A fast approximate column-and-constraint generation method for two-stage robust mixed-integer programs
Marc Goerigk, Dorothee Henke, Johannes Kager, Fabian Schäfer, Clemens Thielen
TL;DR
Addresses two-stage robust mixed-integer programs with finite scenario sets and introduces a fast approximate column-and-constraint generation method (ASBP). ASBP integrates dual bounds, adaptive time limits, and gap propagation to quickly bracket worst-case scenarios and can solve the master problem up to a non-zero target gap. The authors prove correctness and termination and show that ASBP outperforms ISAM and SRP on robust capacitated location routing and BACASP, particularly when the second stage is hard. The results indicate a practical boost in solving large-scale two-stage robust optimization and point to opportunities for extension to nonlinear models and data-driven speedups.
Abstract
This paper presents a new column-and-constraint generation method for two-stage robust mixed-integer programs with finite uncertainty sets. Our method combines and extends speed-up techniques used in previous column-and-constraint generation methods and introduces several new techniques.
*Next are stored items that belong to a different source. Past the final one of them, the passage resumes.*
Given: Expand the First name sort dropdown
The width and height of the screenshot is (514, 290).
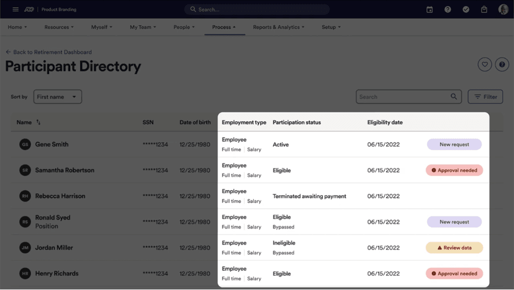Looking at the screenshot, I should point(58,97).
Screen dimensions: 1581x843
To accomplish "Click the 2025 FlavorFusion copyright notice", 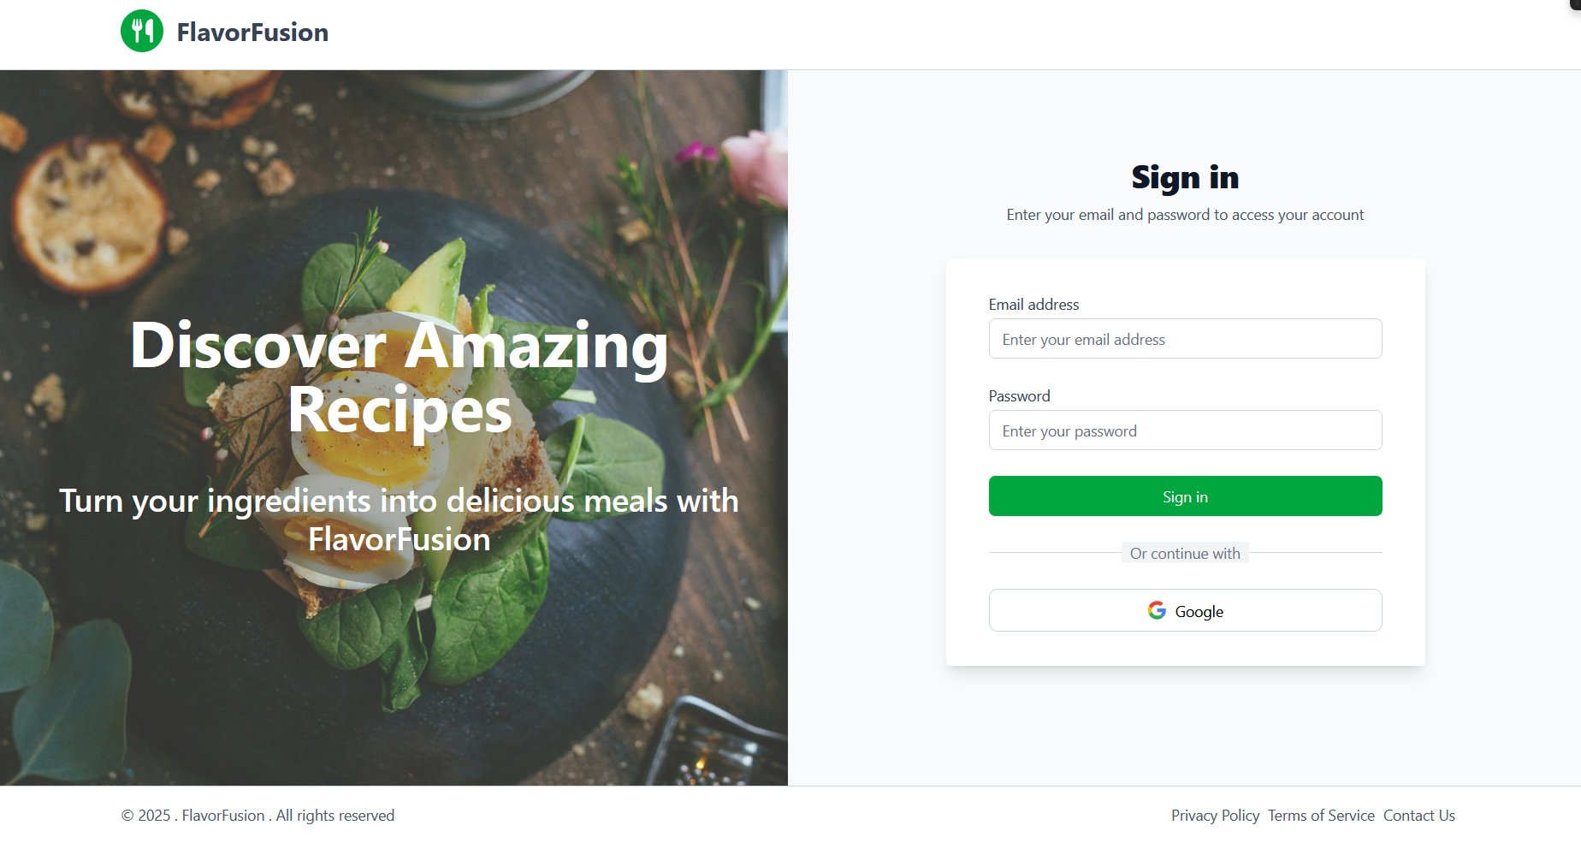I will tap(258, 816).
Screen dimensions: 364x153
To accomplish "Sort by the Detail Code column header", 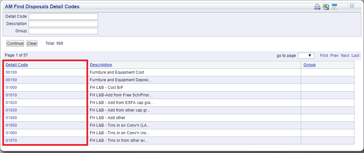I will pos(17,65).
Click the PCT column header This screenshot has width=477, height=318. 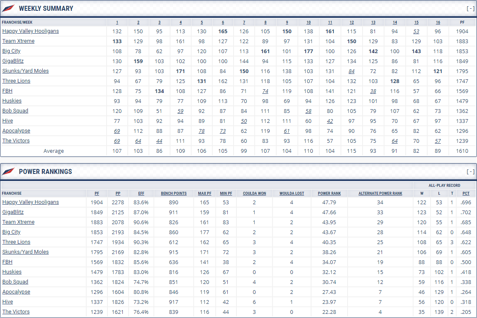pyautogui.click(x=466, y=193)
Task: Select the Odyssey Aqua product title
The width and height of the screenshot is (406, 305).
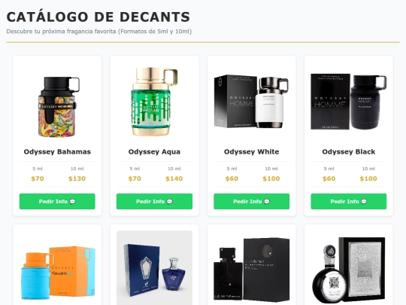Action: click(x=154, y=151)
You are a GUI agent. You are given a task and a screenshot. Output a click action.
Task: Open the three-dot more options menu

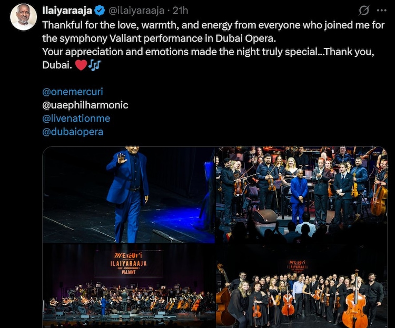click(381, 11)
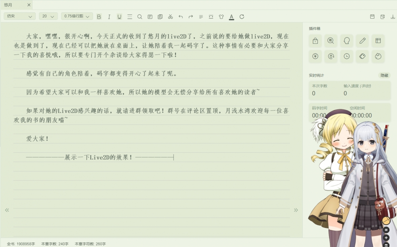Click the lock plugin in the 插件箱
The width and height of the screenshot is (397, 247).
(315, 41)
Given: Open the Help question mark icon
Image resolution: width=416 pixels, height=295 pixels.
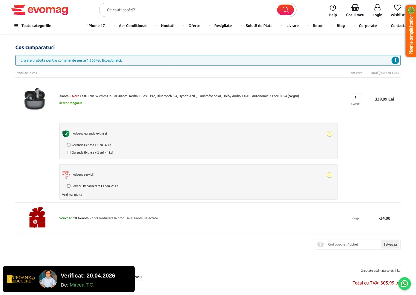Looking at the screenshot, I should (x=333, y=8).
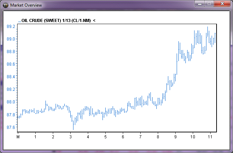Minimize the Market Overview window
Image resolution: width=233 pixels, height=153 pixels.
200,3
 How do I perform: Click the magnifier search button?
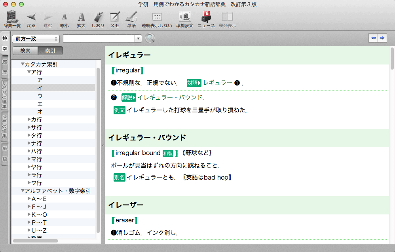point(150,38)
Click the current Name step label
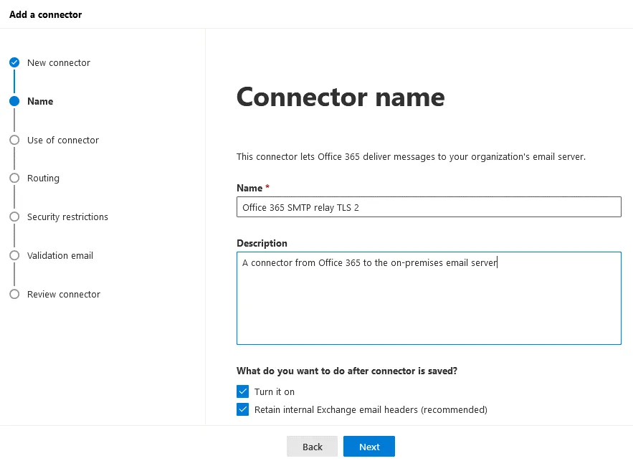The height and width of the screenshot is (466, 633). coord(40,101)
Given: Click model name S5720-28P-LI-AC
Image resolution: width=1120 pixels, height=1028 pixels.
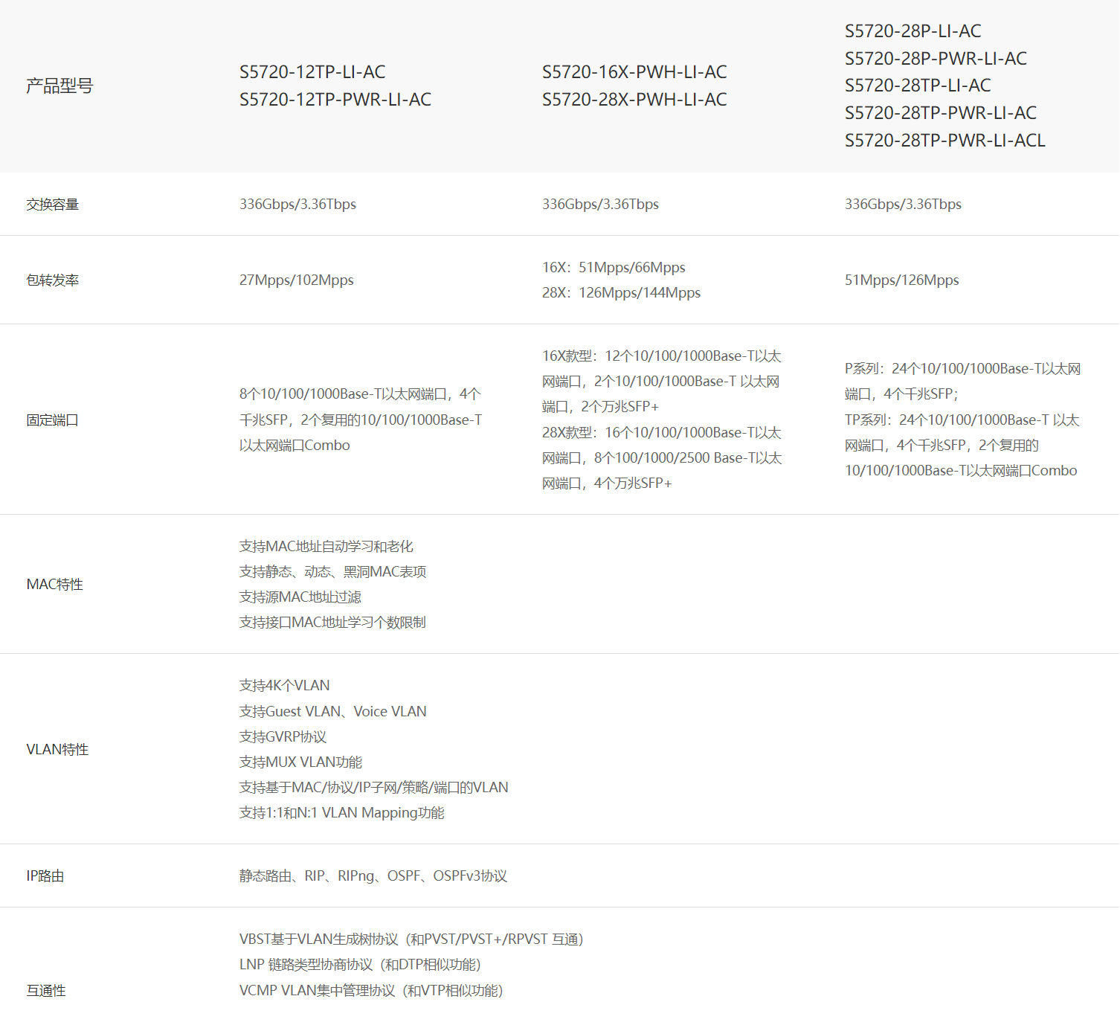Looking at the screenshot, I should tap(913, 31).
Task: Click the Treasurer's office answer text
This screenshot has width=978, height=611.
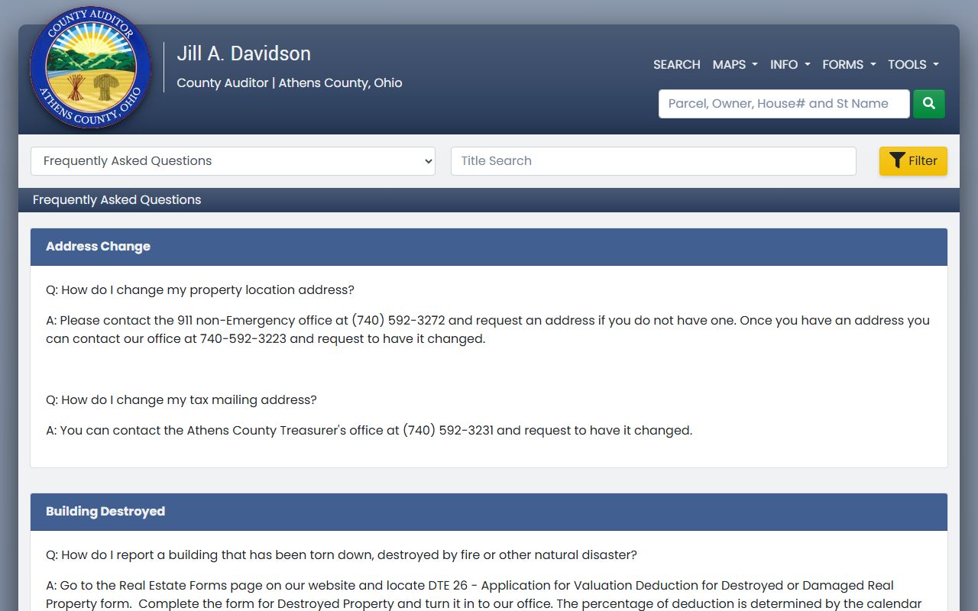Action: coord(368,431)
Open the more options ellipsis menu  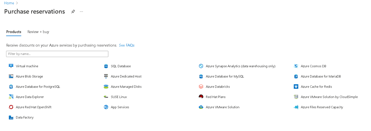pyautogui.click(x=81, y=12)
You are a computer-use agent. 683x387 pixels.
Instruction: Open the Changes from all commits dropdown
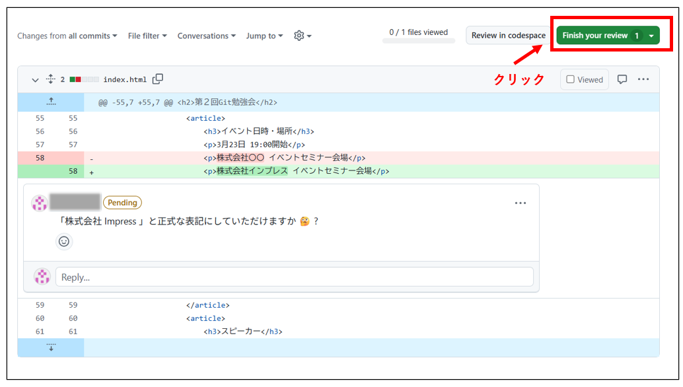click(x=67, y=36)
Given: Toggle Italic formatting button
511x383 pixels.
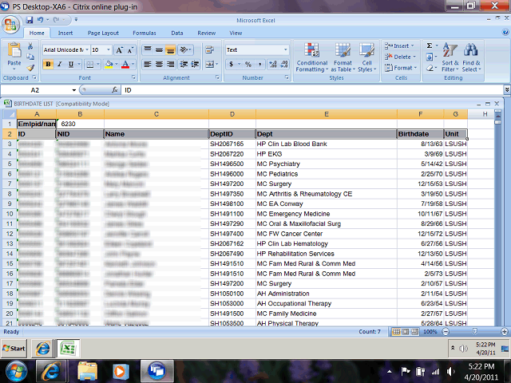Looking at the screenshot, I should click(x=60, y=65).
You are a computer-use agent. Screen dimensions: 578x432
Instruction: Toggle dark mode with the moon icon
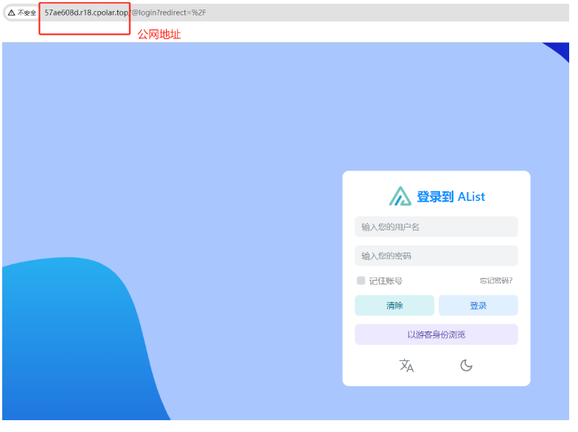466,366
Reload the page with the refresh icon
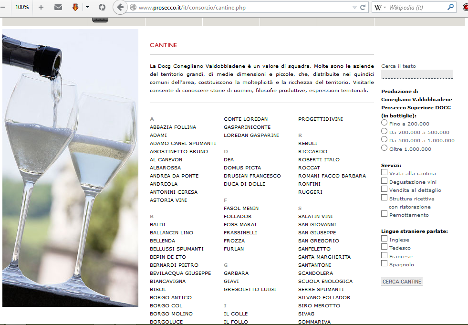Viewport: 468px width, 325px height. click(363, 7)
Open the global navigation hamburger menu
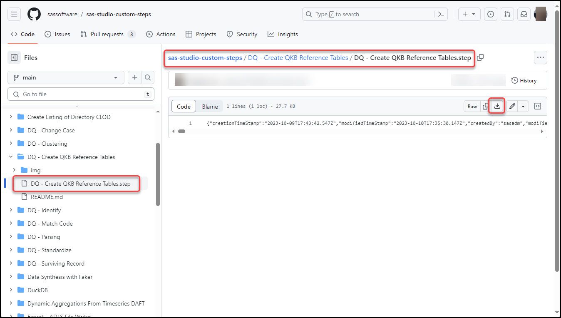Image resolution: width=561 pixels, height=318 pixels. 14,14
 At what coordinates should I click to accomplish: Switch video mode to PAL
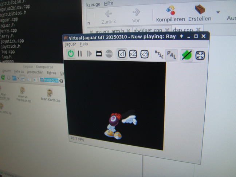click(x=171, y=55)
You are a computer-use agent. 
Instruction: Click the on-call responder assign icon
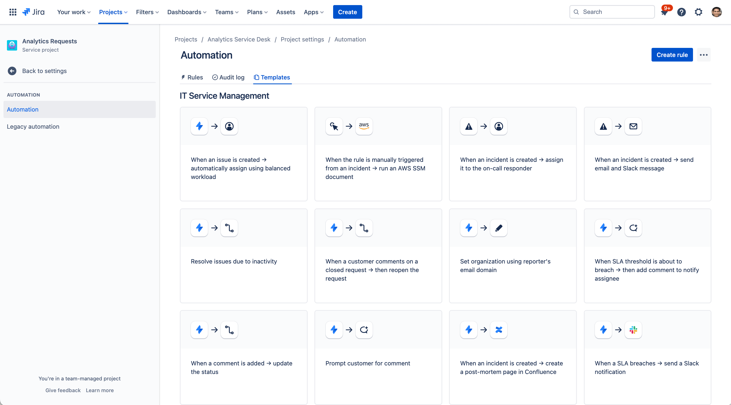[x=499, y=126]
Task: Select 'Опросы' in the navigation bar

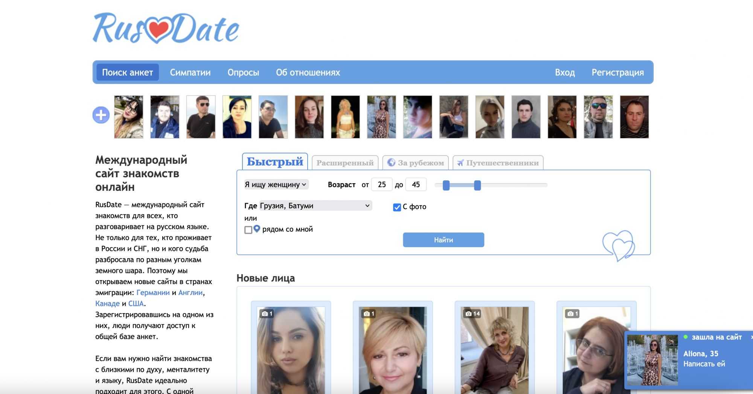Action: tap(243, 72)
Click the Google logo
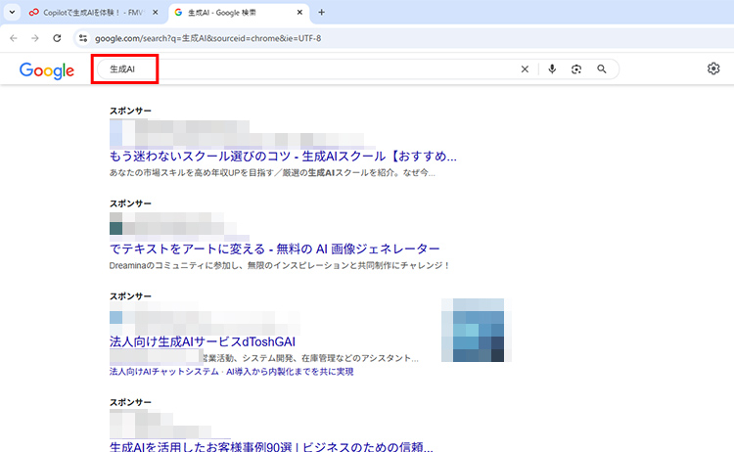 (x=46, y=70)
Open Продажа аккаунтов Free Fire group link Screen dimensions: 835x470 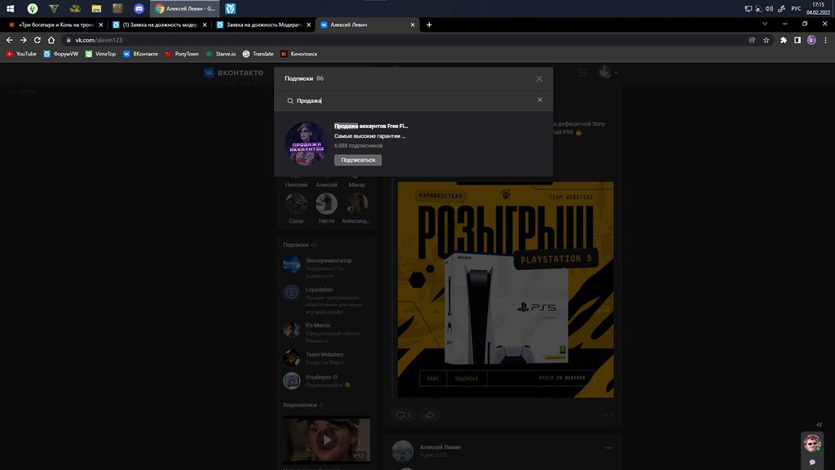click(371, 126)
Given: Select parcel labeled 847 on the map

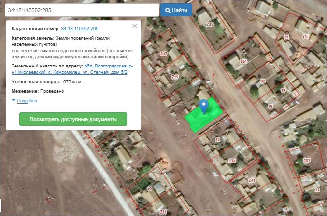Looking at the screenshot, I should coord(164,54).
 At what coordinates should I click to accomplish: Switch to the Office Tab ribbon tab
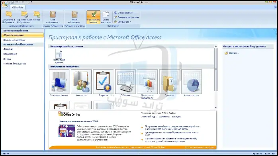pyautogui.click(x=18, y=8)
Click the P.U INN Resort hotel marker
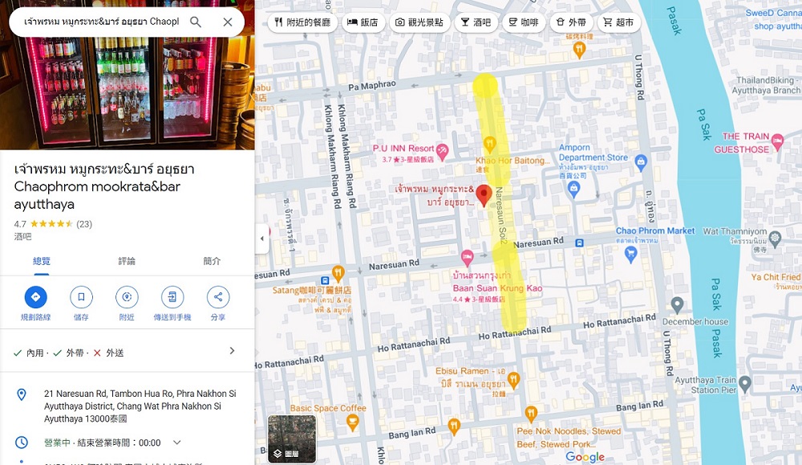The height and width of the screenshot is (465, 802). pyautogui.click(x=443, y=151)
In particular, it uses dual bounds for second-stage problems in order to allow a faster identification of the next promising scenario to be added to the master problem. Moreover, adaptive time limits are imposed to avoid getting stuck on particularly hard second-stage problems, and a gap propagation between master problem and second-stage problems is used to stop solving them earlier if only a given non-zero optimality gap is to be reached overall. This makes our method particularly effective for problems where solving the second-stage problem is computationally challenging. To evaluate the method's performance, we compare it to two recent column-and-constraint generation methods from the literature on two applications: a robust capacitated location routing problem and a robust integrated berth allocation and quay crane assignment and scheduling problem. The first problem features a particularly hard second stage, and we show that our method is able to solve considerably more and larger instances in a given time limit. Using the second problem, we verify the general applicability of our method, even for problems where the second stage is relatively easy.